Algérie : deux chantiers ferroviaires pour relier mines et Sud

Algérie : deux chantiers ferroviaires pour relier mines et Sud
Crédit Photo : OK Voyage

Le projet de phosphate Bled El Hadba place l’Algérie devant une échéance économique fixée à 2027. À Tébessa, la mine doit alimenter une chaîne industrielle reliant extraction, transformation et exportation. En parallèle, Alger prépare une ligne ferroviaire vers Tamanrasset, annoncée pour la fin de 2028.

Le calendrier a été rappelé lors d’une réunion du Conseil des ministres. Selon l’APS, Abdelmadjid Tebboune a demandé le début des exportations au plus tard en mars 2027. Cette échéance dépend de la liaison Est entre Bled El Hadba, Oued El Kebrit et Annaba.

Cette liaison mesure 422 kilomètres. Elle traverse les wilayas de Tébessa, Souk Ahras, Guelma et Skikda avant d’atteindre Annaba. Elle doit transporter le minerai vers les unités de traitement, puis le quai minéralier. Le port d’Annaba doit ainsi devenir la sortie maritime du complexe.

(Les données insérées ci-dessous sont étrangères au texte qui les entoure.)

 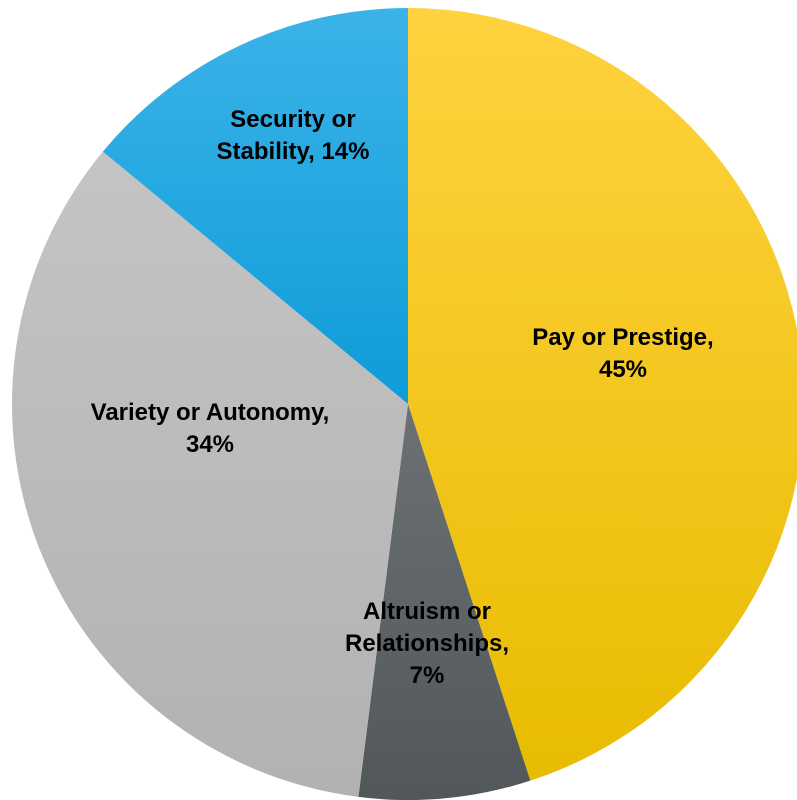 What do you see at coordinates (294, 152) in the screenshot?
I see `data-label-line: Stability, 14%` at bounding box center [294, 152].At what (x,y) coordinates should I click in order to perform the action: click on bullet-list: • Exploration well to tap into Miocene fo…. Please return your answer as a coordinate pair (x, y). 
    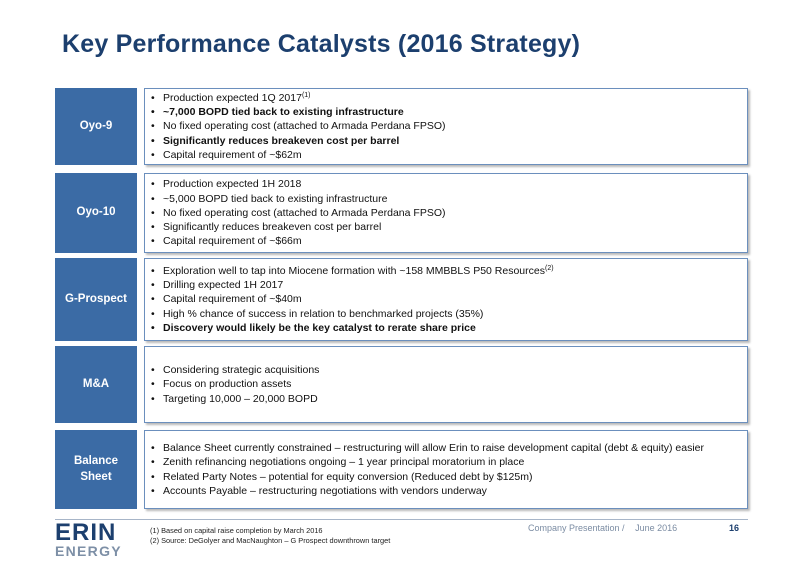
    Looking at the image, I should click on (446, 300).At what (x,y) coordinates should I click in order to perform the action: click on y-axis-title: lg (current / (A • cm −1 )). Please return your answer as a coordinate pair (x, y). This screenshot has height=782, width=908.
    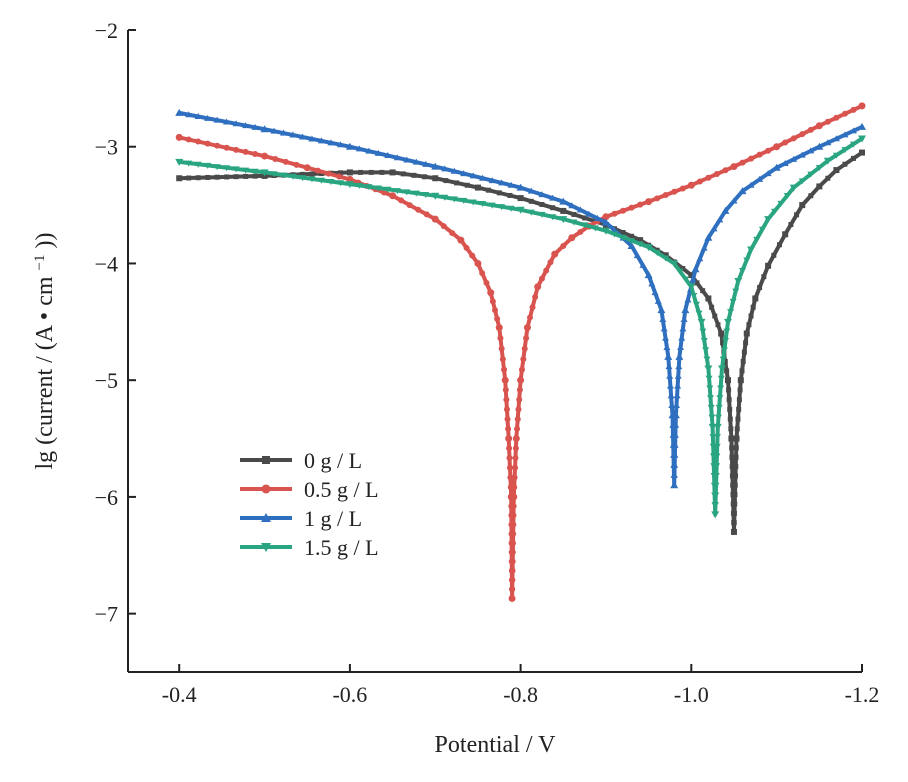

Le schéma ne s’arrête pas à l’extraction. À Oued El Kebrit, le projet de phosphate Bled El Hadba prévoit des unités de transformation. Elles doivent enrichir le phosphate et fabriquer des engrais. Les capacités annoncées atteignent près de 10 millions de tonnes de minerai traité chaque année. La production viserait six millions de tonnes de phosphate commercialisable.

Le complexe doit aussi produire quatre millions de tonnes d’engrais par an. Les gammes citées comprennent le DAP, le MAP, le NPK et l’urée. De l’acide sulfurique, de l’acide phosphorique et de l’ammoniac sont également prévus.

Pour l’économie algérienne, l’enjeu dépasse la seule activité minière. Le projet cherche à réduire la dépendance aux hydrocarbures grâce à la transformation locale du phosphate. Il peut aussi renforcer la place du pays dans le commerce régional des engrais. Cette orientation concerne les marchés agricoles africains, sensibles au prix des intrants.

Le second chantier suit une autre géographie. La ligne Alger–Tamanrasset passera par Laghouat, Ghardaïa, El Menia et In Salah. L’APS annonce sa mise en service à la fin de 2028. Il ne s’agit donc pas du même axe que la ligne minière de Tébessa.

Cette voie doit rapprocher les villes du Nord des territoires sahariens et faciliter les échanges. Le calendrier suppose la livraison successive de plusieurs tronçons. Le gouvernement la présente comme un projet comparable, par son poids, à celui de Gara Djebilet.

Le phosphate et le rail avancent donc sur deux fronts distincts. Le premier répond à une urgence d’exportation. Le second dessine un corridor vers le Sahara. Tous deux traduisent la volonté de mieux relier les ressources, les usines, les ports et les territoires.